Une enseigne d'un salon de massage

Photo : Radio-Canada

Radio-Canada

En novembre 2013, lors de son arrivée au pouvoir, l'un des premiers engagements du maire Denis Coderre était de sévir contre les salons de massage érotique. Deux ans plus tard, l'administration municipale concède que l'opération s'est avérée plus complexe que prévu.

Un texte de François CormierTwitterCourriel

Lors d'une entrevue à Radio-Canada, la vice-présidente du comité exécutif et responsable de la sécurité publique, Anie Samson, insiste pour dire que des gestes ont été posés. « J'ai fait une tournée des gens impliqués. J'ai parlé aux salons de massage érotique, à leur association, aux organismes qui représentent les filles et j'ai rencontré ceux qui étaient contre les salons de massage », explique Mme Samson.

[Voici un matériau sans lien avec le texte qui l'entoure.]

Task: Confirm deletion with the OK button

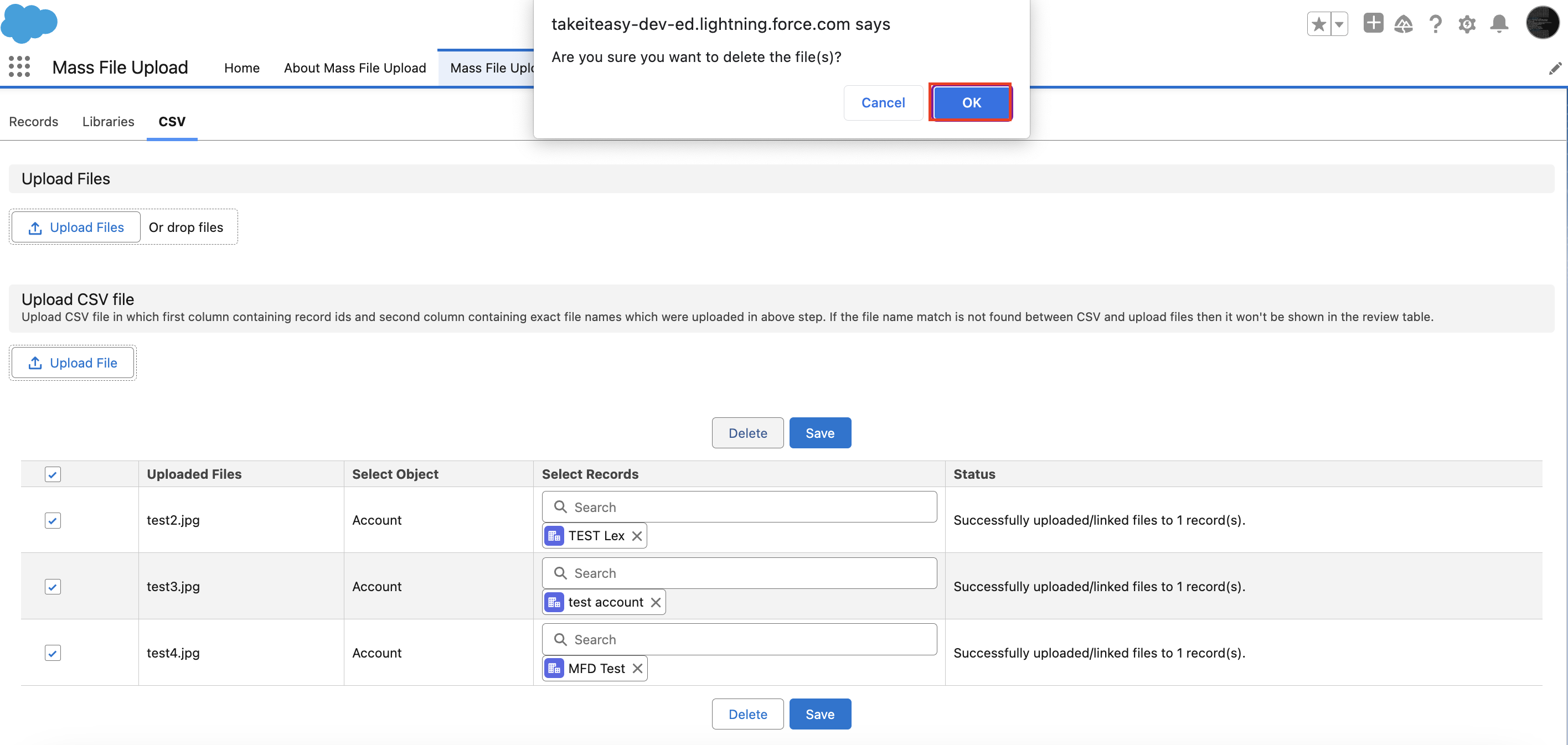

L'administration Coderre s'est aperçue que certaines prémisses sur lesquelles elle avait forgé son opinion étaient moins importantes qu'elle ne le croyait. « On pensait au début que c'était de la traite des femmes partout dans les salons de massage érotique. On s'est rendu compte que 90 % des femmes étaient là de façon volontaire, illustre Anie Samson. On pensait aussi qu'il y avait beaucoup de mineures. Il n'y avait pas beaucoup de mineures. »

Les policiers agissent sur certains cas précis

Autre élément changeant la donne : le jugement de la Cour suprême qui a invalidé les dispositions du Code criminel encadrant la prostitution. Les policiers de Montréal agissent donc maintenant dans certains cas précis.

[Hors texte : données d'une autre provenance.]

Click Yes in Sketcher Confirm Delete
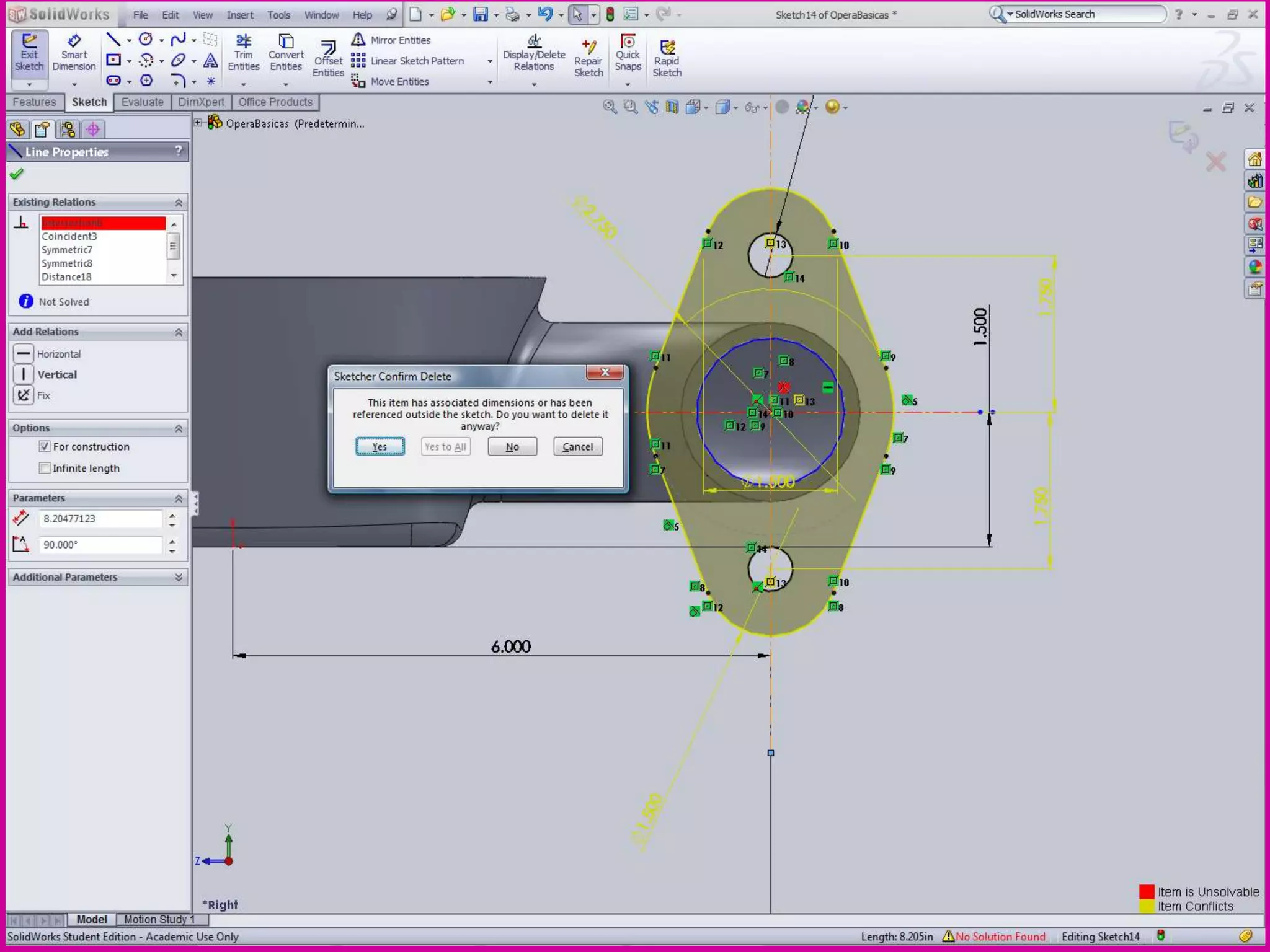click(380, 446)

« Nous nous sommes entendus avec le Service de police. C'est tolérance zéro avec les jeunes mineures, pour la traite des femmes et aussi pour tout ce qui est échange de drogues », explique Anie Samson.

Les arrondissements appelés à intervenir

L'administration Coderre appelle les arrondissements à envoyer des inspecteurs si on soupçonne que les activités d'un commerce ne correspondent pas au permis délivré. « Actuellement, ce sont des pouvoirs des arrondissements, indique Anie Samson. Les citoyens doivent faire des plaintes. Ils doivent parler à leurs élus. »

Le maire de l'arrondissement de Rosemont-La Petite-Patrie, François William Croteau, nuance en expliquant qu'il est difficile d'envoyer des inspecteurs dans un salon de massage pour constater que les services sont de nature sexuelle.

« Je vous donne l'exemple d'un restaurant avec serveuses sexy. C'est facile de faire la démonstration qu'il y a bien une activité non conforme. On entre dans les restaurants et on voit une serveuse dénudée. Dans le cas d'un salon de massage, pour en faire la démonstration, il faut constater l'activité. On ne peut pas envoyer un inspecteur faire le travail de la police », dit-il.